Os conselheiros tutelares da cidade de Traipu decidiram fechar as portas do órgão. O motivo da paralisação dos trabalhos é decorrente do atraso dos pagamentos. Segundo informações repassadas ao CadaMinuto pelo conselheiro tutelar da cidade, Jônatas Pedro Silva dos Santos, “não é possível realizar o trabalho do órgão sem o pagamento pelo serviço executado”.

O conselheiro informou que o repasse referente ao mês de dezembro ainda não foi efetuado. “Com esse orçamento pagamos o salário dos conselheiros, o aluguel da sede, as contas de água e energia. O telefone do órgão já está cortado. O carro está quebrado e sem condições de andar”, desabafou Santos

A prefeitura já começou a realizar o pagamento de outros serviços com o dinheiro do repasse do Fundo de Participação dos Municípios (FPM), comentou o conselheiro que ainda questionou: “ e a causa da criança e do adolescente? Aonde fica?
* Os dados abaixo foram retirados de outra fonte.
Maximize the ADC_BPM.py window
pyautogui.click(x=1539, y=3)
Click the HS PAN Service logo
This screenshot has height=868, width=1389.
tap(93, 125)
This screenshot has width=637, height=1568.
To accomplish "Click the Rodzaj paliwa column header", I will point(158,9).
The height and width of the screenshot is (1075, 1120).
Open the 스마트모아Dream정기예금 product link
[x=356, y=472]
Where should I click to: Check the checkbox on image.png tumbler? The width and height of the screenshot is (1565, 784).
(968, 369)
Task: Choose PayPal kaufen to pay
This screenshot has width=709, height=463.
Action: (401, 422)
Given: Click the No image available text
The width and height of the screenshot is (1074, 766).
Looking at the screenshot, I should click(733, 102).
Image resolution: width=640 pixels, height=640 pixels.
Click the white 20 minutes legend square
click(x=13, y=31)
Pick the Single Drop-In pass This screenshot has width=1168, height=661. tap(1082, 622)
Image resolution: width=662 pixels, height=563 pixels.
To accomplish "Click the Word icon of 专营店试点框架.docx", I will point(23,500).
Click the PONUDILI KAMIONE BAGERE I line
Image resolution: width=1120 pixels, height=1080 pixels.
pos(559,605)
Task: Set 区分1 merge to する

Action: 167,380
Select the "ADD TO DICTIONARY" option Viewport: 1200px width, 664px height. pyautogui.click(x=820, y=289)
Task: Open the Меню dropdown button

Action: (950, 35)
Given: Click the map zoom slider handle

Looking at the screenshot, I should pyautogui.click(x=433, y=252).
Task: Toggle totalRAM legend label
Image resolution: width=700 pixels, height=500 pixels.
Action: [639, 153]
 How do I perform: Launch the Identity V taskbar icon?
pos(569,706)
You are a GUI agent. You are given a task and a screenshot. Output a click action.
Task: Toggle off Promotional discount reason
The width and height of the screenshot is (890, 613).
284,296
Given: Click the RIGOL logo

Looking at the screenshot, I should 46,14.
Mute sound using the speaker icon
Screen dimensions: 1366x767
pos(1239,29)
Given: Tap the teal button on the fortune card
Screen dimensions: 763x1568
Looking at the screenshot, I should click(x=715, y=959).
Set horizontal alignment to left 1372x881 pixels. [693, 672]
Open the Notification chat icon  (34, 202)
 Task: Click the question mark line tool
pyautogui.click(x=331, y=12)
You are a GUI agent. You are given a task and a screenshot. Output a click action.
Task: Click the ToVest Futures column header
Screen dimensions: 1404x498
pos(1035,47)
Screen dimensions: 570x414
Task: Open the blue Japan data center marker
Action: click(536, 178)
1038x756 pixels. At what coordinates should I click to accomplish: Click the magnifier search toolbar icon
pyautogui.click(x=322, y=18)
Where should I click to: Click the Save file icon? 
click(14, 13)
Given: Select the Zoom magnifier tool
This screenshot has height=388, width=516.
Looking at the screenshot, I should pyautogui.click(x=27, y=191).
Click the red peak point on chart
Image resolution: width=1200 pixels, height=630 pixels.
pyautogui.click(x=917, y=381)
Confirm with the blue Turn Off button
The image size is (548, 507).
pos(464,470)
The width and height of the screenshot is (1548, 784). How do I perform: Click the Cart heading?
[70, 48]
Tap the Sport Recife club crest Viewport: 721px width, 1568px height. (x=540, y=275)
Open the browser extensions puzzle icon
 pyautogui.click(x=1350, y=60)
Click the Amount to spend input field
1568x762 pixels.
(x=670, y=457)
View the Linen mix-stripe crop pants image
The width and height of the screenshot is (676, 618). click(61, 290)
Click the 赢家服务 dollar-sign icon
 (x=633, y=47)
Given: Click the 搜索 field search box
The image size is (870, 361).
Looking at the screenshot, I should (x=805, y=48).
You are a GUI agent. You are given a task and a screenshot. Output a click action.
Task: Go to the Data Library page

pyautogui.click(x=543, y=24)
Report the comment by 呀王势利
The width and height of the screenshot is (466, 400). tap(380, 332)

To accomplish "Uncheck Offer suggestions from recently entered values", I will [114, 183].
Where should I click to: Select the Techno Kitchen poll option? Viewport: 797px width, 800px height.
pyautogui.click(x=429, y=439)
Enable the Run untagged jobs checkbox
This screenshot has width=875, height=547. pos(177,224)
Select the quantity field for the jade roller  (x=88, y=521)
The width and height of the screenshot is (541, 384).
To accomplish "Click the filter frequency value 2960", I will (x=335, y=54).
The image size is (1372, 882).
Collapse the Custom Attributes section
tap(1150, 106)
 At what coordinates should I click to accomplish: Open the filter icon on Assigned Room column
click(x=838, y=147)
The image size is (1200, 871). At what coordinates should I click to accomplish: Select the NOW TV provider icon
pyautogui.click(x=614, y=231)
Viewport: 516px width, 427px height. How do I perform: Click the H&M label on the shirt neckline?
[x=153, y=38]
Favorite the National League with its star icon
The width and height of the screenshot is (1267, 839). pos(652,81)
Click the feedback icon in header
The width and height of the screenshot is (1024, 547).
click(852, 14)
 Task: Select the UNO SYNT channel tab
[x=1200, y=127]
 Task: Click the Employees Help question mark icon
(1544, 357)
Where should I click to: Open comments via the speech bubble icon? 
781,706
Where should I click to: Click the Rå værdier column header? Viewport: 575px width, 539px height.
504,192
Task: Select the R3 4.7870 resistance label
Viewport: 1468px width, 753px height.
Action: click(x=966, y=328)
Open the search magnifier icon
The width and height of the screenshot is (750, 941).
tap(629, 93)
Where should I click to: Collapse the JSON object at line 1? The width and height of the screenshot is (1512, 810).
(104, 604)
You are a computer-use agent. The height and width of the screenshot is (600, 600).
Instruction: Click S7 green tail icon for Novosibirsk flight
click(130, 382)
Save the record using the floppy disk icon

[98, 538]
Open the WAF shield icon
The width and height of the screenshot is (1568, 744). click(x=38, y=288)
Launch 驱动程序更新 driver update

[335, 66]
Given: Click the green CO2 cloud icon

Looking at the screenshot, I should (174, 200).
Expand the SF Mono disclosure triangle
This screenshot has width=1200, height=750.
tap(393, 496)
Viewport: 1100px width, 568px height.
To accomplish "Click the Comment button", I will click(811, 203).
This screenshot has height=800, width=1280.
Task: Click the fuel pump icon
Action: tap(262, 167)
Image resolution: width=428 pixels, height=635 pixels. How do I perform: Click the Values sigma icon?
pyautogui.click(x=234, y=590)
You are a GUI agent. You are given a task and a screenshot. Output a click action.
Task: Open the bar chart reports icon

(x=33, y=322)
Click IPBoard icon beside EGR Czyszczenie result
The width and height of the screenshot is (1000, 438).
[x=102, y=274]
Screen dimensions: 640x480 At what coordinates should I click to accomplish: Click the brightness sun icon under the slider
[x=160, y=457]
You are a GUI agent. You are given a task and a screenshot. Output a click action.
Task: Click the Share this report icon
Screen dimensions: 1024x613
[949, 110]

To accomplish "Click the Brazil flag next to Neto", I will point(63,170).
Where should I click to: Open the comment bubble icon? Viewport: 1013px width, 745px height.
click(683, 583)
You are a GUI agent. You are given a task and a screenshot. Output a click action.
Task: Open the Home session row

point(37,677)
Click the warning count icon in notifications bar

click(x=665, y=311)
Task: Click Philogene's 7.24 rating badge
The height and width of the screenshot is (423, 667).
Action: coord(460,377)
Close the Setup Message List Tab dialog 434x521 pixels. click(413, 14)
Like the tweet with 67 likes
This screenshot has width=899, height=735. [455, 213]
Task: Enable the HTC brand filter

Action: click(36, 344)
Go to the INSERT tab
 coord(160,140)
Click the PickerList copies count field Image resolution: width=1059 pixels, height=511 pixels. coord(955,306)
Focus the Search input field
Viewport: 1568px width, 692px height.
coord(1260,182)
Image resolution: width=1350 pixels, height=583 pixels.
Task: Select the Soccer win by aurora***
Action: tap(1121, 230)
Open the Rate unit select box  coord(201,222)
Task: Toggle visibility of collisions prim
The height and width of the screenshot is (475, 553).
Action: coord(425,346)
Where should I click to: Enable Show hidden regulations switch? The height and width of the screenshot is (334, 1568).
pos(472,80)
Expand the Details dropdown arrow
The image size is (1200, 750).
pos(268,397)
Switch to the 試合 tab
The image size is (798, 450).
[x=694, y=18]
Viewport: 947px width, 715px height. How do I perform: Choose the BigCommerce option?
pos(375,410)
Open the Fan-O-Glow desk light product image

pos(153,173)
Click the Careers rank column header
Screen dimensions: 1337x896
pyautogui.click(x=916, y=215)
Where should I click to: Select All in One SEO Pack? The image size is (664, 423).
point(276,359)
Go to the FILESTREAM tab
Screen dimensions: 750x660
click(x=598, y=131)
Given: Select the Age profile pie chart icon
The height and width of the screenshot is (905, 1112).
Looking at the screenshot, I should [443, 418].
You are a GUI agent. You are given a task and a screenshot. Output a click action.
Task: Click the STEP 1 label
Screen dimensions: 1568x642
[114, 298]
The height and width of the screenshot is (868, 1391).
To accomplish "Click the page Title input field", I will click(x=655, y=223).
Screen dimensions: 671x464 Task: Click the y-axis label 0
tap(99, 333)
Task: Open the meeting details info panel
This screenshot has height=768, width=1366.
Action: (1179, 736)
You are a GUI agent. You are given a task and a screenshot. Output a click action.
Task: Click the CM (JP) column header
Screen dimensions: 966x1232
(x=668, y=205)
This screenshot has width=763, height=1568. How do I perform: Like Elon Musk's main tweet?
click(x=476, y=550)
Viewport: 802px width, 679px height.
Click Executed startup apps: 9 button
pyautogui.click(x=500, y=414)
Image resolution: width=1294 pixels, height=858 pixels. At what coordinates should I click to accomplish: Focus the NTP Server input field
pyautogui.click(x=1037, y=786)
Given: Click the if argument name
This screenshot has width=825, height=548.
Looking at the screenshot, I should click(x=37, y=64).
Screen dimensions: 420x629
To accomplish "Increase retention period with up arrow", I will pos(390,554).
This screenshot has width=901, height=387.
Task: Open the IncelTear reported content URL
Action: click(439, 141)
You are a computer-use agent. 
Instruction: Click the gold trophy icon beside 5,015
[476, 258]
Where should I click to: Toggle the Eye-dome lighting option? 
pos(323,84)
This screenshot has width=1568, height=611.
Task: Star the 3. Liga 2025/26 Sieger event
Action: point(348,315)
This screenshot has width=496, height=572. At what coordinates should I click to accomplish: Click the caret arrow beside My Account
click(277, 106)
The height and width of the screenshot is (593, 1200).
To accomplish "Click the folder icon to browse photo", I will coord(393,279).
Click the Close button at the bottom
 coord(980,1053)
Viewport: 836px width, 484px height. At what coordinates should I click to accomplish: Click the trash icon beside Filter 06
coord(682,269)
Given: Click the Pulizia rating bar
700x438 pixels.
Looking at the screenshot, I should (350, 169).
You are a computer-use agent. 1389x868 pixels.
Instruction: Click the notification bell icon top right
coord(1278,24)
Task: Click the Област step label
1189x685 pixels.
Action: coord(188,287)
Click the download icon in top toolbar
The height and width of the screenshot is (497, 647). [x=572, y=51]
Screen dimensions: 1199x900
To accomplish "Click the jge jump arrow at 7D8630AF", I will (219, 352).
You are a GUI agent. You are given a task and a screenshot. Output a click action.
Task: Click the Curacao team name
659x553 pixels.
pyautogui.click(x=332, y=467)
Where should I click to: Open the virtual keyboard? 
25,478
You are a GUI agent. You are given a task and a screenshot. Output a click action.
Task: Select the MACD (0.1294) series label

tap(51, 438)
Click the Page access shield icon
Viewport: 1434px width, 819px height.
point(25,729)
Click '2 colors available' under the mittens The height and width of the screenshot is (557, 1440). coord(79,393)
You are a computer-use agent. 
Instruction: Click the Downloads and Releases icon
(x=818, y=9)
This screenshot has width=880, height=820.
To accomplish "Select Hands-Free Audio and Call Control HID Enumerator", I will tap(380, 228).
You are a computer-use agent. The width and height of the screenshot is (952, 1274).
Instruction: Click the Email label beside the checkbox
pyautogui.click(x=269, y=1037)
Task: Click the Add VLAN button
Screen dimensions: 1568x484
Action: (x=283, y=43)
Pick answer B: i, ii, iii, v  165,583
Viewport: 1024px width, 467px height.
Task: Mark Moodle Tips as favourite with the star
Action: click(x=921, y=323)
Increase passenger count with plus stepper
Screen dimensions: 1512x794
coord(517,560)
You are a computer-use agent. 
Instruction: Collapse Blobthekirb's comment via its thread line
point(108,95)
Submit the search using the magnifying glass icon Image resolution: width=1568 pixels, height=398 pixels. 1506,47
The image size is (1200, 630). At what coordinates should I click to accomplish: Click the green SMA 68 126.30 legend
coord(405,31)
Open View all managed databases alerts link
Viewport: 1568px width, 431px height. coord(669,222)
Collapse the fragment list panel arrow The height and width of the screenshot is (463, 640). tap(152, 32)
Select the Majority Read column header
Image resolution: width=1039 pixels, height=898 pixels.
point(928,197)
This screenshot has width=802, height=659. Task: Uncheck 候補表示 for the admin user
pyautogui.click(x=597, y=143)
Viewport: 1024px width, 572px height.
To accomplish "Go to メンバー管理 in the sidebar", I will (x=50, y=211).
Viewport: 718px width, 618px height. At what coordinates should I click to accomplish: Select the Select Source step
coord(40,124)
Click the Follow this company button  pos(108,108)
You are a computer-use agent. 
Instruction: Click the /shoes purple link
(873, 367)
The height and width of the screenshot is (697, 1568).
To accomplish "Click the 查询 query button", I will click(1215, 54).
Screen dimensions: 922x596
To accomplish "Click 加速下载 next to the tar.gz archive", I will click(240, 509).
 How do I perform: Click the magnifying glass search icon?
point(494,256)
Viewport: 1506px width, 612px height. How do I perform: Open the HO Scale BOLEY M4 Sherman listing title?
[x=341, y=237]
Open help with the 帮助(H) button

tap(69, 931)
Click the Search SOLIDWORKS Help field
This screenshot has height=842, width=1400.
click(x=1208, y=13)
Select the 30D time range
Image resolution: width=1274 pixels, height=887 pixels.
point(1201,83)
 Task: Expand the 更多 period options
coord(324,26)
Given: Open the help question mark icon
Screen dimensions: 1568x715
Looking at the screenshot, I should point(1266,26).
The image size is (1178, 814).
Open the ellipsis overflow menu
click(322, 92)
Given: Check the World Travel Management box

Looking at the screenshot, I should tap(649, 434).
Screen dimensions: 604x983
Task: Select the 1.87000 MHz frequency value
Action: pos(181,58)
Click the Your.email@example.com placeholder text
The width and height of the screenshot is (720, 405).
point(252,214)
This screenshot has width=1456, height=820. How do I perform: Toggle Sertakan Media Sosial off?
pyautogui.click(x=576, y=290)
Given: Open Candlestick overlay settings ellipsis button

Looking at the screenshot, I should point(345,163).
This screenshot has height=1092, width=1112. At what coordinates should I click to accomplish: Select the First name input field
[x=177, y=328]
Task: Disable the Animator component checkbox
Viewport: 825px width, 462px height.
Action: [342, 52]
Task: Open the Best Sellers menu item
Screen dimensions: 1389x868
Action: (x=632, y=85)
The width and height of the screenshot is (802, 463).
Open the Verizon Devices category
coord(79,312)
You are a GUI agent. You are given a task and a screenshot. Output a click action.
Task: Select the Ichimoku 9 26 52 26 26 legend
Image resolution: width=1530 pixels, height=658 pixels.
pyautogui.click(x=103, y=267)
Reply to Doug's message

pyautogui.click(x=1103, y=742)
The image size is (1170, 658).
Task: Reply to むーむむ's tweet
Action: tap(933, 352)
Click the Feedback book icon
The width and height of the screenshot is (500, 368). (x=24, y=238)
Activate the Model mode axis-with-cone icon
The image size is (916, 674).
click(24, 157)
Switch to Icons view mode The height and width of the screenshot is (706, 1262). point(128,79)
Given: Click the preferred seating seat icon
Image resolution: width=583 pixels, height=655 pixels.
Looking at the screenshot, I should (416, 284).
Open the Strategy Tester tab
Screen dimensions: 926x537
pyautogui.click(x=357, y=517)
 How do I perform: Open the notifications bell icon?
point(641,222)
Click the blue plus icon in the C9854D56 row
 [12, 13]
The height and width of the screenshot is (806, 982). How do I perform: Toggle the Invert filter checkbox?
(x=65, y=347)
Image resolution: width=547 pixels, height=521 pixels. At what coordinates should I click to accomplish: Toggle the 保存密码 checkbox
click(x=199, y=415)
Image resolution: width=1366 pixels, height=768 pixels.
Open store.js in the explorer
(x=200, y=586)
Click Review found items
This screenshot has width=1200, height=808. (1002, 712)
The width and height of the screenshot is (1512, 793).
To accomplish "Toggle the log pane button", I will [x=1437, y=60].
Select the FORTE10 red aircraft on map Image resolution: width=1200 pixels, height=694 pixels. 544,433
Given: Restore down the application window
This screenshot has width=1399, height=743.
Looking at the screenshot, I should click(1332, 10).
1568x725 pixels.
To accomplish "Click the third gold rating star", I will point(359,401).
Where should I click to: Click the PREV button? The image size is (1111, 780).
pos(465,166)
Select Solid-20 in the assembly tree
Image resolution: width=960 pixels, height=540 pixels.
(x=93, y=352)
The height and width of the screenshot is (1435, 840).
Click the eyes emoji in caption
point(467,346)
Quais são as prioridades da atual gestão?”, destacou Jônatas Pedro.

O conselheiro tutelar disse ainda que foi protocolado em tempo hábil o documento para a efetivação do pagamento dos serviços executados, onde consta até a assinatura da funcionária da prefeitura com o recebimento do material.

A prefeitura

A assessoria de comunicação da prefeitura de Traipu informou que “o repasse dos valores referentes ao mês de dezembro não foi efetuado uma vez que essa ‘dívida’ é da gestão anterior e como não deixou contas a pagar não temos como efetuar o referido repasse sem a constatação do trabalho executado”.

O repasse referente ao mês de janeiro, com um valor de aproximadamente R$ 8 mil já está agendado. “Assim que os conselheiros enviarem o protocolo para o pagamento, será emitida a nota de empenho e o pagamento será regularizado”, concluiu a assessoria.